DROIT DES FEMMES – Elle est entrepreneuse et pilote de voitures de course. Jusque là, rien de particulier. Sauf qu’Aseel Al-Hamad est saoudienne et la première femme à faire partie de la Fédération de sport automobile de son pays. Dimanche 24 juin, l’interdiction pour les femmes d’Arabie Saoudite de conduire, abolie par le roi Salman en automne dernier, a été officiellement levée. Elle pesait sur les Saoudiennes depuis de longues décennies. Pour Aseel Al-Hamad, ce fut l’occasion d’aller faire un tour au Grand Prix du Castellet. Tout un symbole, comme vous pouvez le voir dans notre vidéo ci-dessus.

Sur le célèbre circuit du Grand Prix de France, la pilote a pu conduire pour la première fois une Formule 1, une Lotus Renault E20, le même jour où plusieurs de ses compatriotes prenaient le volant dans les rues de Riyad, en toute légalité.

Ses propos, recueillis par le Dauphiné Libérée sont empreints d’enthousiasme et de fierté. Dans les colonnes du quotidien, elle a déclaré: “Je vais mettre du temps à réaliser. Les femmes sont les meilleures conductrices non? Je suis très fière, de représenter les femmes de mon pays et l’Arabie Saoudite. Et j’ai vraiment adoré le fait de rouler avec du monde autour de moi. J’aime la France.”

À terme, Aseel Al-Hamad voudrait “permettre aux prochaines générations de femmes pilotes de conduire dans différentes catégories.”

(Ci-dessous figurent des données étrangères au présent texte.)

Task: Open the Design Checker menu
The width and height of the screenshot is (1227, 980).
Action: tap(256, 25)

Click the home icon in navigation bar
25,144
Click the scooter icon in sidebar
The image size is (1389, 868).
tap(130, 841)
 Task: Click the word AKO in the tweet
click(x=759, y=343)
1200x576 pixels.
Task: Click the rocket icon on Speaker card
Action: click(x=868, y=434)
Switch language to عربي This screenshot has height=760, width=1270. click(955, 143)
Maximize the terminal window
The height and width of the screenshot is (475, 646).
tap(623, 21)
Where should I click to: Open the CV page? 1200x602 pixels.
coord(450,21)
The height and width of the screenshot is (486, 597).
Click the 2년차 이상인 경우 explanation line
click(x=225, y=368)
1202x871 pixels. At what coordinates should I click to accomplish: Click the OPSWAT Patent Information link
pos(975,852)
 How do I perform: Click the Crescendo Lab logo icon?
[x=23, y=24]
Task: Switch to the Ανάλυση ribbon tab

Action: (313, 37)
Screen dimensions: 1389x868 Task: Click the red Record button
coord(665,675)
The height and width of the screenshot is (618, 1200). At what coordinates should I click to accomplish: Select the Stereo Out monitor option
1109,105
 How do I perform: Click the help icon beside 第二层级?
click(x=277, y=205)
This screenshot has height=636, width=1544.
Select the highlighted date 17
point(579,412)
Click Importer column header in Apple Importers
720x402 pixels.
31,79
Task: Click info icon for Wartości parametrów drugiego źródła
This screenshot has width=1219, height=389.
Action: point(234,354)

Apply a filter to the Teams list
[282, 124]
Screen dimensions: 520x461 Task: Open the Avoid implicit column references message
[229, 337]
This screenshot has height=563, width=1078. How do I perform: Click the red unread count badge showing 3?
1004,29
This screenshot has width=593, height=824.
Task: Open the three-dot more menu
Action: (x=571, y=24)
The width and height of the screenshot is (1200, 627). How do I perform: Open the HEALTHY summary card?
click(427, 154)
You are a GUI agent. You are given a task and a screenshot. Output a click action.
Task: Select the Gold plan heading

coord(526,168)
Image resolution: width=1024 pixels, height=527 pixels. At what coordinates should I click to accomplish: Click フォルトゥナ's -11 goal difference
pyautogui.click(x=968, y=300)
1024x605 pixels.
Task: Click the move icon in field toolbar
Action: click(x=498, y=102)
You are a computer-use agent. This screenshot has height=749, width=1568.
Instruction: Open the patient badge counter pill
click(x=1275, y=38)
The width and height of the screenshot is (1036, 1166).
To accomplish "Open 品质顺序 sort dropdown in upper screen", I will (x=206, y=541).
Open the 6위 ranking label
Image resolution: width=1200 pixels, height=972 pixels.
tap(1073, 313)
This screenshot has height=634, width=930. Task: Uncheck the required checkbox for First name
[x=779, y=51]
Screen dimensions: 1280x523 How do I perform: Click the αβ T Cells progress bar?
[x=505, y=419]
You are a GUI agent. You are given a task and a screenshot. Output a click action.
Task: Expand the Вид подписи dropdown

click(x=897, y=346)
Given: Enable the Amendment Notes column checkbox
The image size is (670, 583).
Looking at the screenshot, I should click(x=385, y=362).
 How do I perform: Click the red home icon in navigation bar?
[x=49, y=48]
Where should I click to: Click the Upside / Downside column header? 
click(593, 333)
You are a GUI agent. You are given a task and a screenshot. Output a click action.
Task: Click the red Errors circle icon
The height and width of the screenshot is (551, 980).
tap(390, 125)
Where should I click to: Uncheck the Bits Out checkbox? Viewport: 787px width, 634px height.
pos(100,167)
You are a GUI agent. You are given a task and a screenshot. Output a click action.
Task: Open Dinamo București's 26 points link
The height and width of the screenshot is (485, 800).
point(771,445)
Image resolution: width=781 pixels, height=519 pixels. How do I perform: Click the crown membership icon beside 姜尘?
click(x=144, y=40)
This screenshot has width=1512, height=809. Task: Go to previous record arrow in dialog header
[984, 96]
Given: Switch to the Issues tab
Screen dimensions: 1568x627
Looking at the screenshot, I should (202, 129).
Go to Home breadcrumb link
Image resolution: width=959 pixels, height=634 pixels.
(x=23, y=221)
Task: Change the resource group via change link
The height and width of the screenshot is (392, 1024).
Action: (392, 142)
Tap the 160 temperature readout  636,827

Un peu plus tôt dans la journée, la marque Jaguar, de qui Aseel Al-Hamad est partenaire, avait posté sur Twitter une vidéo où l’on peut la voir conduire dans son pays.

Depuis décembre 2017, Aseel Al-Hamad est membre du conseil d’administration de SAMF (La fédération saoudienne des sports motorisés). Elle est aussi responsable de la section des voitures de sport à Rose Auto Magazine, le premier magazine automobile pour femmes au Moyen-Orient.